The team was coached by Matt Doherty in his first year at the school. Forward Troy Murphy was the team's captain and leading scorer, averaging 22.7 points per game.

==Schedule==

| Regular season |

| Date time, TV | Rank^{#} | Opponent^{#} | Result | Record | Site city, state |
Regular season
| November 16* |  | at No. 4 Ohio State | W 59–57 | 1–0 | Value City Arena Columbus, Ohio |
| November 18* |  | Siena | W 107–96 | 2–0 | Joyce Center Notre Dame, IN |
| November 21* |  | Saint Francis (PA) | W 73–60 | 3–0 | Joyce Center Notre Dame, IN |
| November 24* |  | vs. No. 8 Arizona NIT Season Tip-Off Semifinal | L 60–76 | 3–1 | Madison Square Garden New York |
| November 26* |  | vs. No. 24 Maryland NIT Season Tip-Off Consolation | L 67–72 | 3–2 | Madison Square Garden New York |
| November 30* |  | at Indiana | L 64–81 ^{OT} | 3–3 | Assembly Hall Bloomington, Indiana |
| December 4* |  | Vanderbilt | L 85–87 ^{OT} | 3–4 | Joyce Center Notre Dame, IN |
| December 8* |  | Valparaiso | W 65–42 | 4–4 | Joyce Center (10,382) Notre Dame, IN |
| December 11* |  | at Miami (OH) | L 55–71 | 4–5 | Millett Hall Oxford, Ohio |
| December 18* |  | Virginia Military Institute | W 79–66 | 5–5 | Joyce Center Notre Dame, IN |
| December 22* |  | Rider | W 75–62 | 6–5 | Joyce Center Notre Dame, IN |
| December 28* |  | Elon | W 97–71 | 7–5 | Joyce Center Notre Dame, IN |
| December 31* |  | Saint Peter's | W 85–67 | 8–5 | Joyce Center Notre Dame, IN |
| January 2* |  | Loyola Marymount | W 75–57 | 9–5 | Joyce Center Notre Dame, IN |
| January 5 WTXX |  | at No. 2 Connecticut | W 75–70 | 10–5 (1—0) | Harry A. Gampel Pavilion (16,294) Mansfield, Connecticut |
| January 12 |  | Boston College | W 86–77 | 11–5 (2—0) | Joyce Center Notre Dame, IN |
| January 16 |  | at No. 7 Syracuse | L 57–80 | 11–6 (2—1) | Carrier Dome Syracuse, NY |
| January 18 |  | at Rutgers | L 51–76 | 11–7 (2—2) | Louis Brown Athletic Center Piscataway, NJ |
| January 22 |  | Pittsburgh | W 81–66 | 12–7 (3—2) | Joyce Center Notre Dame, IN |
| January 25 7:30 pm |  | Miami (FL) | L 49–63 | 12–8 (3—3) | Joyce Center (8,834) Notre Dame, IN |
| January 29 |  | No. 25 St.
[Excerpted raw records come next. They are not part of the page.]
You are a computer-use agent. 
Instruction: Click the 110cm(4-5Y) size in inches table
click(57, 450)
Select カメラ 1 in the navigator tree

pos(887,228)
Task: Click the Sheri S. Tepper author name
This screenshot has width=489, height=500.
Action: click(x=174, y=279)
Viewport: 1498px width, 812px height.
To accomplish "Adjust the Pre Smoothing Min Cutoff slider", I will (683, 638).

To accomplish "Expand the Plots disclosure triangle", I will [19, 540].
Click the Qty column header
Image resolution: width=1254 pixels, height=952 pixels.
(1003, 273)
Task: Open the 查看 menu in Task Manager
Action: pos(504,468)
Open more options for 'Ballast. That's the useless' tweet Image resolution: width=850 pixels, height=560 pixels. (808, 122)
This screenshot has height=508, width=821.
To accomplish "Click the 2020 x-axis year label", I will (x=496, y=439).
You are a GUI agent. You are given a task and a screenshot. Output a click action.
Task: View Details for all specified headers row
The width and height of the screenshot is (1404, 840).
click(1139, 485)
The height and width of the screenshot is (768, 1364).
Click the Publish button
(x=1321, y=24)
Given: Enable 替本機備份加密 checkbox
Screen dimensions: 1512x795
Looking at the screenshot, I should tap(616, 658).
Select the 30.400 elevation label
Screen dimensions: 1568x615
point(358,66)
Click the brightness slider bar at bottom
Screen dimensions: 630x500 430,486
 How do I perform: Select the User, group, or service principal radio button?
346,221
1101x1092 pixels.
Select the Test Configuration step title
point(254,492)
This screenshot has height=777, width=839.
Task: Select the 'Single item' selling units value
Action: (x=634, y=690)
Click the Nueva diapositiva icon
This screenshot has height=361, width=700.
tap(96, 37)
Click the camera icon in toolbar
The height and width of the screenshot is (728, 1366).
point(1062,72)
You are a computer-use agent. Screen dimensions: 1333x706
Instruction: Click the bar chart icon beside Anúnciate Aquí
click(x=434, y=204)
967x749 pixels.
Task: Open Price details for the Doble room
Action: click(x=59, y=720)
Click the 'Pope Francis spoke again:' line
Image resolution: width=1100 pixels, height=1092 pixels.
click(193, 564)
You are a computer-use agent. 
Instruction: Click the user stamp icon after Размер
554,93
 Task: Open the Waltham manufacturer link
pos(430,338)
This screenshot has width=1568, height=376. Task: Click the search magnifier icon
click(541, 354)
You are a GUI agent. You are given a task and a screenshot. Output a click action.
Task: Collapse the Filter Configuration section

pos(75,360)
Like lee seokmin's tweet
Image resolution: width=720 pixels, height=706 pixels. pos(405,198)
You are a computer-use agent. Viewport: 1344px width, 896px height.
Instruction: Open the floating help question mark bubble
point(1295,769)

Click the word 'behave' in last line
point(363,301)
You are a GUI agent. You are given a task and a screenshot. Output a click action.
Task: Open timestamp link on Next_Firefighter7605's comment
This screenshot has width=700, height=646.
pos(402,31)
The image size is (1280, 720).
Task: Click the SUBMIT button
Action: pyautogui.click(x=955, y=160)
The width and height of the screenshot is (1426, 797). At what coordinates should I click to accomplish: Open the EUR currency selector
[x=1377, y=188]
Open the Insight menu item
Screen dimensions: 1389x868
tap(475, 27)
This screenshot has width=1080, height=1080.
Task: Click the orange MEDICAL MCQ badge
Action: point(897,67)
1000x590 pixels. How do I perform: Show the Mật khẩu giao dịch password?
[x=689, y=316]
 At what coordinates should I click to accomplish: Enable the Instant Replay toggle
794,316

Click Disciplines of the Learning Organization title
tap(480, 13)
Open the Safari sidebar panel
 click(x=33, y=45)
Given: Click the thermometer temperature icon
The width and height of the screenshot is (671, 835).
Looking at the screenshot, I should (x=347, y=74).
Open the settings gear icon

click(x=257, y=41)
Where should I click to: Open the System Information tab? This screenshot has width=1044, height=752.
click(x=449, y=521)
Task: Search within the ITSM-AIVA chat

John's | W 73–60 | 13–8 (4—3) | Joyce Center Notre Dame, IN |
| February 2 |  | West Virginia | W 79–65 | 14–8 (5—3) | Joyce Center Notre Dame, IN |
| February 6 |  | at Pittsburgh | L 66–72 | 14–9 (5—4) | Fitzgerald Field House Pittsburgh, Pennsylvania |
| February 8 |  | at Villanova | L 69–86 | 14–10 (5—5) | Wells Fargo Center Philadelphia, Pennsylvania |
| February 12 WTXX |  | No. 13 Connecticut | W 68–66 | 15–10 (6—5) | Joyce Center (11,418) Notre Dame, IN |
| February 19 |  | at Seton Hall | W 76–74 | 16–10 (7—5) | Izod Center East Rutherford, NJ |
| February 23 |  | Providence | L 79–89 | 16–11 (7—6) | Joyce Center Notre Dame, IN |
| February 26 7:00 pm |  | at Miami (FL) | L 52–55 | 16–12 (7—7) | Miami Arena (6,189) Miami, Florida |
| March 1 |  | No. 9 Syracuse | L 71–73 | 16–13 (7—8) | Joyce Center Notre Dame, IN |
| March 4 |  | at Georgetown | W 77–54 | 17–13 (8—8) | MCI Center (14,304) Washington, D.C. |
Big East tournament
| March 8 | (7) | vs. (10) Rutgers First Round | W 74–62 | 18–13 (9–8) | Madison Square Garden New York |
| March 9 7:00 pm | (7) | vs. (2) No. 23 Miami (FL) Quarterfinals | L 58–61 | 18–14 (9–9) | Madison Square Garden (19,472) New York |
NIT
| March 15 |  | Michigan First Round | W 75–65 | 19–14 (9–9) | Joyce Center Notre Dame, IN |
| March 20 |  | Xavier Second Round | W 76–64 | 20–14 (9–9) | Joyce Center Notre Dame, IN |
| March 22 |  | BYU Quarterfinal | W 64–52 | 21–14 (9–9) | Joyce Center Notre Dame, IN |
| March 28 |  | vs. Penn State Semifinals | W 73–52 | 22–14 (9–9) | Madison Square Garden New York |
| March 30 |  | vs. Wake Forest Finals | L 61–71 | 23–15 (9–9) | Madison Square Garden New York |
*Non-conference game. ^{#}Rankings from AP Poll. (#) Tournament seedings in parentheses. All times are in Eastern Time.